ABD’ye bile sirayet eden ve topumun geneline sadece zararlı yönünü gösteren popülizmin yaratıcısının kim olduğunu bilmekte yarar var. Sıradan bir esnaf olan Pierre Poujade’ın 1950’lerde başlattığı hareket bugün devletleri iyice sarsıyor.

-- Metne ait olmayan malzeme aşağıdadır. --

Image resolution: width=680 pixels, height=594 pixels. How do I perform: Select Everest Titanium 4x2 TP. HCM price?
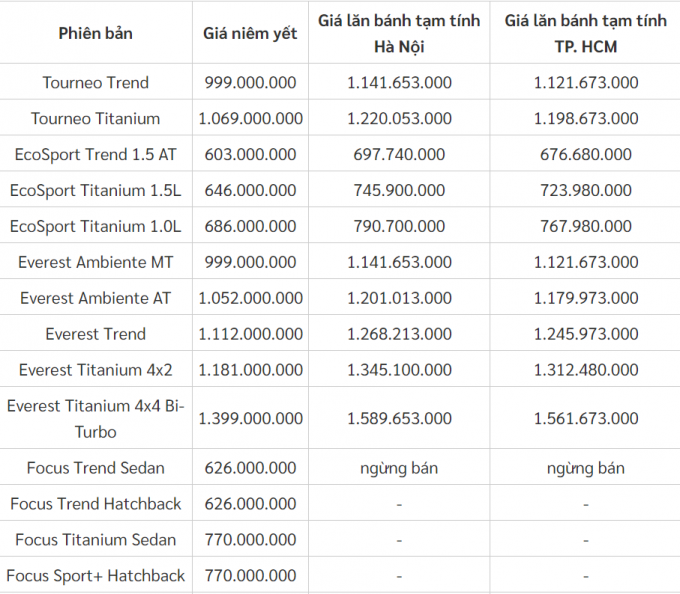pos(585,370)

Bu satırları okuduğunuz sırada ABD’deki seçimler sonuçlanmış, dünya liderinin başına, ya vasatların vasatı Hillary Clinton ya da ABD tarihinin en tuhaf, ötekileştirme ile ırkçılık arasında bir yerde konumlanan azılı popülist Donald Trump geçmiş olacak. Hele hele özellikle kampanyasının son ve etkileyici görselinde kimi yorumculara göre gizli ırkçılık hatta antisemitizm alanında dolaşan Trump’ın nasıl bir başarı veya yenilgi alacağı ile 21.yüzyılın sosyolojisinin galibi popülizmin dünyanın en büyük ve zengin ülkesinde kendisine nasıl bir alan açacağı da büyük merak konusu olacak. Ayrıca, en son yapılan kamuoyu anketlerine göre, ihtimali göreceli olarak az da olsa Trump’ın olası bir zaferinin, başta Amerikan kıtası olmak üzere dünyada ne gibi zincirleme gelişmelere neden olabileceği de soru işaretleri taşıyacak.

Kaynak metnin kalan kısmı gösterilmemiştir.